(Pictured: this llama is my energy today—talking, but not willing to exert himself beyond that.)
It’s time for another edition of Short Attention Span Theater, in which I sift the seeds and stems in my Drafts file in hopes of finding enough to roll one post.
As of this summer, I am newly out of the gig economy, working for The Man every day for the first time in 18 years, and he’s taking up a great deal of the inspiration/research/noodling time I used to be able to devote to this website. And so I strongly feel this old paragraph:
From the time my brothers and I were seven or eight, we had small farm chores to do: helping feed the cows and getting the equipment ready before the evening milking, or gathering eggs, back when we still had chickens. The year I turned 12, I was expected to drive a tractor on the farm, helping with the crops. The small farm chores took maybe 15 minutes at the outside. Work on the tractor—driving the cultivator to uproot weeds from the corn, or the rake to get hay ready for baling—took several hours at a stretch. Dad was good enough to pay by the hour, which was something not all of my friends’ dads did, but being forced to give up a morning or an afternoon because the job needed to be done now was different.
A job you do by choice (“Sorry, I can’t fill in on the afternoon show today, I have plans”) vibes differently than one that has the first claim on your time every day. That’s not a complaint, just an observation.

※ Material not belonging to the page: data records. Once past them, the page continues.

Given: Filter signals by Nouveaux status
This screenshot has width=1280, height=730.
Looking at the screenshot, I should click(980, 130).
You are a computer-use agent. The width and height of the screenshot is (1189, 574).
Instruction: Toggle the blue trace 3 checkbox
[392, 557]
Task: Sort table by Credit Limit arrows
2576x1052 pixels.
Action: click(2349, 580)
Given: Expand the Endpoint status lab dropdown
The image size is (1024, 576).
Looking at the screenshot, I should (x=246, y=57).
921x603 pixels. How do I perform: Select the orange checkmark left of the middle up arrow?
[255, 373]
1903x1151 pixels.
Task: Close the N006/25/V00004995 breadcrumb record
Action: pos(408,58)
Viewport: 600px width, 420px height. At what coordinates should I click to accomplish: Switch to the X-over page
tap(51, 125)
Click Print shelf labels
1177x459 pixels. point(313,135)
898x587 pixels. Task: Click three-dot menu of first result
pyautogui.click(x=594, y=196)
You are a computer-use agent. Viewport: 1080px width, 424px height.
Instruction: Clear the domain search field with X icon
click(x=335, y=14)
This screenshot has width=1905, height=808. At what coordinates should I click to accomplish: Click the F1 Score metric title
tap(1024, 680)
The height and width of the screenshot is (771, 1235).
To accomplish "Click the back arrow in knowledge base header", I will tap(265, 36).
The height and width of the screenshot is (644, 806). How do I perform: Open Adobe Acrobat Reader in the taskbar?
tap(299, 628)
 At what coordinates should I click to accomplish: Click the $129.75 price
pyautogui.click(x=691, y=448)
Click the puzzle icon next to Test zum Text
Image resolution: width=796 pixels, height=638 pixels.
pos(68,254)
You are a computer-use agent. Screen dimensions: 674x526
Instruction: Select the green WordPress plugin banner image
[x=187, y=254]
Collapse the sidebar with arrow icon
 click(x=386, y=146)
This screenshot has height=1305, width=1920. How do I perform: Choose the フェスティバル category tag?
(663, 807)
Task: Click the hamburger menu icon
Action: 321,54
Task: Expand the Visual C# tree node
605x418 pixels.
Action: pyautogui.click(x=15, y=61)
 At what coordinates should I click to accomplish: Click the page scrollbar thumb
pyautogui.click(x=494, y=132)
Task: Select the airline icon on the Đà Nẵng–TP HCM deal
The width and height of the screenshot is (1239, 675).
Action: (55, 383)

On thinking of the future and then finding oneself there, written well before events of the last 18 months:
As a kid, I could project myself forward in time if I chose. In second grade, when I read that Halley’s Comet would return to Earth in 1986, I presumed I would be around to see it. Not long after that, I figured out that I would likely be alive in the year 2000 (and that I would be 40 years old, which was an abstract concept entirely meaningless to eight-year-old me). Since 2000, however, I’ve had a harder time with this kind of projection. It’s partly because the older you get, the shorter your future is. But it’s also because the 21st century feels like a foreign country to me, and I’m not so comfortable living in it.
This happens all the time, of course. Every generation watches the passage of time erode what it thought was settled. Every generation tries to modify its outlook to reflect the changes it knows are normal and natural. And every generation eventually throws up its hands in exasperation and yells “you damn kids stay off my lawn,” and for the same reasons: what we used to value seems to be valued less; what we understood back then is less comprehensible now; the rules that used to apply no longer do.
As of 2021, this century seems even more foreign to me. There’s no way to make these times feel normal by any standard I know. As bad as the last 18 months have been, there’s a real sense this summer that we are heading for something exponentially worse in America, and I fear it.
Here’s the middle and end of a story:
You get over stuff like that, of course, and I did. I saw her once a few years later, but I didn’t try to speak to her, because I doubted she would remember me, and why should she, really.
More time goes by. It’s decades now. In the Facebook era, she reappears through a friend-of-a-friend connection. I look at her profile. Lives out west, married and divorced, grown children. I am not tempted to friend her.
Still more time. Then one night, there we are, in the same room. We stop. We look each other up and down, a surreptitious glance at name tags. “Hi.” “Hi.” “How are you?” “Fine.” “It’s good to see you.” And that’s pretty much it.
Not long after, I write a thing, in which I talk about the bonds that people have, bonds that surpass time. In it, I mention that among those we are bonded to are “people we need to apologize to, and people who need to apologize to us.”
And I get a message from her. She read it, and she says it tugged her heartstrings. Then she wrote, “I think I need to apologize to you.”